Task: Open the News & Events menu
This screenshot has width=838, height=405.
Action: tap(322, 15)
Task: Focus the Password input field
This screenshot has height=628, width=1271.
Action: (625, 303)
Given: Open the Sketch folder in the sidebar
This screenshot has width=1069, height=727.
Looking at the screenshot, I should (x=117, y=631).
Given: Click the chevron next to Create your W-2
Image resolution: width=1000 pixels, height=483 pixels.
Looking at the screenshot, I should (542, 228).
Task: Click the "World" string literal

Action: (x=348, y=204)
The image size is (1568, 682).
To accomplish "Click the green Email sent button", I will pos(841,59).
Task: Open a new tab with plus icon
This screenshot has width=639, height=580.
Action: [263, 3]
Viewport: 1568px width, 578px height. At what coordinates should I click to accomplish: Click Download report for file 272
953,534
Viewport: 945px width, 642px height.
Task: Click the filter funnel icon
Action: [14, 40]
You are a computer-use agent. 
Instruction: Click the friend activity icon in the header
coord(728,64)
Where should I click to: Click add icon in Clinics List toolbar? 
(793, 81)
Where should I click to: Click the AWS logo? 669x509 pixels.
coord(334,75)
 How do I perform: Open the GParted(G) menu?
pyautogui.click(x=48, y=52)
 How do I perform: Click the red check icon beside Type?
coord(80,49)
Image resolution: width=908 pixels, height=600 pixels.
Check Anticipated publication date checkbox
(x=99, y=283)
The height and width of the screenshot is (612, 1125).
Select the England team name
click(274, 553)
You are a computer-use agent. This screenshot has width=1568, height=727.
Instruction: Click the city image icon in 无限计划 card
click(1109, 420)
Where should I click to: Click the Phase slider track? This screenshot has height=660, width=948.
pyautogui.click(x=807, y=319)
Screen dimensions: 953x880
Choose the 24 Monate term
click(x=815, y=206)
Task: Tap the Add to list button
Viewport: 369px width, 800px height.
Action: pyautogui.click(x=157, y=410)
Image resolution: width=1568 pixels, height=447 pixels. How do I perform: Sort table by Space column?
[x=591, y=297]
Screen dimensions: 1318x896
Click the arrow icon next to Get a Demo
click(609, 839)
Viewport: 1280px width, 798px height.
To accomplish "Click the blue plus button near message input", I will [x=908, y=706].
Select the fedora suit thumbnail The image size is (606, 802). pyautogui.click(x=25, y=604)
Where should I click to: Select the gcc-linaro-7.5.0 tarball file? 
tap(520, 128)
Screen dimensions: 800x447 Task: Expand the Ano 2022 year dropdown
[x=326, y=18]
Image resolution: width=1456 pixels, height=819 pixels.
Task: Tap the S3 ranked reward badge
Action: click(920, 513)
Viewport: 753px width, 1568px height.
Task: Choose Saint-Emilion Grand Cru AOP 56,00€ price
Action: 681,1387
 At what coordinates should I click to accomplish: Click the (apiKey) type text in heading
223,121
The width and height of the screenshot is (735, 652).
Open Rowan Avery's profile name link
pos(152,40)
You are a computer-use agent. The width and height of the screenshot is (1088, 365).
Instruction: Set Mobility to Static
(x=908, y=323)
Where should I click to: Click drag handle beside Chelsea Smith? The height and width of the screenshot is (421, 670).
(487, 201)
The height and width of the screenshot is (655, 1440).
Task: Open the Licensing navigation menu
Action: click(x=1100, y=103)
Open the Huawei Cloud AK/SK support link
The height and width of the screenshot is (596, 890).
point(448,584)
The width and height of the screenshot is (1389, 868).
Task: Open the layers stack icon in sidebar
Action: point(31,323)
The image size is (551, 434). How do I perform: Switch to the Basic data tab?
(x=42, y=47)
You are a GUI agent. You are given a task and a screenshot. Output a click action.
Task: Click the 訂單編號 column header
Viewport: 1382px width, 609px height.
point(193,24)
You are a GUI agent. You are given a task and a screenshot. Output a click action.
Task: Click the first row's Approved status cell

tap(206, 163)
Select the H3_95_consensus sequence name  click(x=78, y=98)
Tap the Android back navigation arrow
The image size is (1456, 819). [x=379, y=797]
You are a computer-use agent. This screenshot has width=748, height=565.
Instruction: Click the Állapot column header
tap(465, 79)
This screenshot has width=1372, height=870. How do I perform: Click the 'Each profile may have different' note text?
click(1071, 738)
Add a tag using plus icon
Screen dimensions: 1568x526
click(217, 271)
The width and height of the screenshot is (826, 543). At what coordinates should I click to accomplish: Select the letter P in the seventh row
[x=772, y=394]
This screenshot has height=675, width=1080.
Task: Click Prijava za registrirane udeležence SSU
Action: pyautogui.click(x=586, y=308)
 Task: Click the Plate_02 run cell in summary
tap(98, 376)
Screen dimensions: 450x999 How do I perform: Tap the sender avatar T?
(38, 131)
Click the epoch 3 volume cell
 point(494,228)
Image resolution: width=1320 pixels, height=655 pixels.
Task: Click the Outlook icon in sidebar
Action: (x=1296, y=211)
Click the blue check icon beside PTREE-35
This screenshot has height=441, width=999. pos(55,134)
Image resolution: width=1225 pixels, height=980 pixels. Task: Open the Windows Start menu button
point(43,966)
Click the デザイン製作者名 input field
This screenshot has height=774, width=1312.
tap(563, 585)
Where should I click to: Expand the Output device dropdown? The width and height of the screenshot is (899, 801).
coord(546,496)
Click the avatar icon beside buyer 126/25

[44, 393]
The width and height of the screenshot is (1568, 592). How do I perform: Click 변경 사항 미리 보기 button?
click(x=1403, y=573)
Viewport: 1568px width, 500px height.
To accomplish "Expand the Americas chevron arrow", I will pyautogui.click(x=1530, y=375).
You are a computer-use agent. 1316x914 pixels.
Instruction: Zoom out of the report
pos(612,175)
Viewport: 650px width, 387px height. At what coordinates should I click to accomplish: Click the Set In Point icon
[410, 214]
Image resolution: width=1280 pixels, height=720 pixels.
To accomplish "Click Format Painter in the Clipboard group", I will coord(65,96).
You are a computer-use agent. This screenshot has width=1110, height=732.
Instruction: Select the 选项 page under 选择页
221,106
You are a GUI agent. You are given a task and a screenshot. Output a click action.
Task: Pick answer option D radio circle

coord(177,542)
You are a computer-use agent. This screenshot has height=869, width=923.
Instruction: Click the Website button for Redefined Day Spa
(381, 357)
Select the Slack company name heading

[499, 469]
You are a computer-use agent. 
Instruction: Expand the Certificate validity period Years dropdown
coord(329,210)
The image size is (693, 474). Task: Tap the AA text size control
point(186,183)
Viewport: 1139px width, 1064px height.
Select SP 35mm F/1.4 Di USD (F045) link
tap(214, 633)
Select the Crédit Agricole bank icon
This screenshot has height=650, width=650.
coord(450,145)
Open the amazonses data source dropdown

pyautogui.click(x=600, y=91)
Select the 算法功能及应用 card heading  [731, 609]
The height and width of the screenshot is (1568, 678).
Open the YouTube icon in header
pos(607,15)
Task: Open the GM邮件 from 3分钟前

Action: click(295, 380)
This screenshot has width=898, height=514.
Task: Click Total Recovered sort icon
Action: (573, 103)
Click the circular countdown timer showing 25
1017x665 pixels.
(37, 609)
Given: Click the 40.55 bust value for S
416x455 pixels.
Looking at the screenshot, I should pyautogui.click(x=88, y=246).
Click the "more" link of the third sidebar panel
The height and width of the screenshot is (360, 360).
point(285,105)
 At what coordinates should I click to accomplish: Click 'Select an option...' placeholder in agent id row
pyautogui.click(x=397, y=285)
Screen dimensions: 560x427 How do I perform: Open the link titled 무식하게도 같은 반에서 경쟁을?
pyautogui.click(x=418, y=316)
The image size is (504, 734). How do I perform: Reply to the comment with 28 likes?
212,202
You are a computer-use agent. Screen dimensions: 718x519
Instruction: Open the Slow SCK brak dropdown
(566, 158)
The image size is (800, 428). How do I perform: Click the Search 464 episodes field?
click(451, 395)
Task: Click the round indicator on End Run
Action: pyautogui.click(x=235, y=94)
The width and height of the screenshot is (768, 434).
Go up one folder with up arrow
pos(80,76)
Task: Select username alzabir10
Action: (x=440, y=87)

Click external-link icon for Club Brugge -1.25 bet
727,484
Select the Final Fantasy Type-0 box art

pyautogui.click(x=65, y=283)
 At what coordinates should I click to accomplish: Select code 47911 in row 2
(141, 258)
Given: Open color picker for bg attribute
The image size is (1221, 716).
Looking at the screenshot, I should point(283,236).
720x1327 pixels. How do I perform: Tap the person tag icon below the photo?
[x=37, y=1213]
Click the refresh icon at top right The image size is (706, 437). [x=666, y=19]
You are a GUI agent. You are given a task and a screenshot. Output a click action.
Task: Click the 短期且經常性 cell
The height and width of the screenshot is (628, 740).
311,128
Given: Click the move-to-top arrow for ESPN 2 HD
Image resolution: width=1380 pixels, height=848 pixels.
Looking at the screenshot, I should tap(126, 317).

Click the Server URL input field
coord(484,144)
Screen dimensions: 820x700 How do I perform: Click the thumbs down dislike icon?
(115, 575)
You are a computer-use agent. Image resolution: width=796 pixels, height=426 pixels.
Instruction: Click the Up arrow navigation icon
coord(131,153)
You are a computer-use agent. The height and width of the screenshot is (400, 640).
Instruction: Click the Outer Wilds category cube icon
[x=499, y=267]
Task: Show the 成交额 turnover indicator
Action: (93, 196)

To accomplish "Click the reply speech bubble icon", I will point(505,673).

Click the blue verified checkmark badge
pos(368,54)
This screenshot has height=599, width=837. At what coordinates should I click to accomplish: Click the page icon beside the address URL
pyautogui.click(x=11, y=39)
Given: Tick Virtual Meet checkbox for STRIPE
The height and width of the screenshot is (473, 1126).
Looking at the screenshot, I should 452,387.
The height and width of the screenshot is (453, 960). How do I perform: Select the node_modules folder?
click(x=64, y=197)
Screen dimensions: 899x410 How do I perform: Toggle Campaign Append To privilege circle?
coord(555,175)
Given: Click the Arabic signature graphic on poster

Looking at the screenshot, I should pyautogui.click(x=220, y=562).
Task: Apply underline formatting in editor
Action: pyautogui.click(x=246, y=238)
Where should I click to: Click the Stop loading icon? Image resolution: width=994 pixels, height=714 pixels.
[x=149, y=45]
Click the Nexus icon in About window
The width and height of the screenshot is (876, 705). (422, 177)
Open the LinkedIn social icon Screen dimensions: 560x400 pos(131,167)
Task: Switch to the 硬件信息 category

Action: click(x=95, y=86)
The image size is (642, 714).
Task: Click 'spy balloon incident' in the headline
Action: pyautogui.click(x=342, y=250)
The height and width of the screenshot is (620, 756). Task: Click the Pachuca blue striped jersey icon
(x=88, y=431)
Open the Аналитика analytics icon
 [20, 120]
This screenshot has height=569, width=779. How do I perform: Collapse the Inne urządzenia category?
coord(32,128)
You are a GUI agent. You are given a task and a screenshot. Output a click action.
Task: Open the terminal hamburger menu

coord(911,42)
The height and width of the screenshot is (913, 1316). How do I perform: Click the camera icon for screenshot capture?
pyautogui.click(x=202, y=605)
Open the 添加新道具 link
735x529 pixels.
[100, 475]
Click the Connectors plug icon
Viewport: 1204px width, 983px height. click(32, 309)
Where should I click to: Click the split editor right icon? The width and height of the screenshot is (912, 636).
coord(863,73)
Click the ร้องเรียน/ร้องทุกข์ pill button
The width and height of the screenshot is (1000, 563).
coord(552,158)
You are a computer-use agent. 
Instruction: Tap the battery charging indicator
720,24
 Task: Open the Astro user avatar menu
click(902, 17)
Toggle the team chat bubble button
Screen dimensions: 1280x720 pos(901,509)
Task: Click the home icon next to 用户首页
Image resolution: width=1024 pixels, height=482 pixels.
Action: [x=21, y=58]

● Prompt
Scan the data for the string "will" and copy each line in which it occurs.

● Response box
To accomplish "Click the green Email sent button", I will pos(841,59).
To accomplish "Click the blue plus button near message input", I will [x=908, y=706].
To accomplish "Expand the Americas chevron arrow", I will pyautogui.click(x=1530, y=375).
To accomplish "Click Format Painter in the Clipboard group", I will coord(65,96).
To accomplish "Click the reply speech bubble icon", I will point(505,673).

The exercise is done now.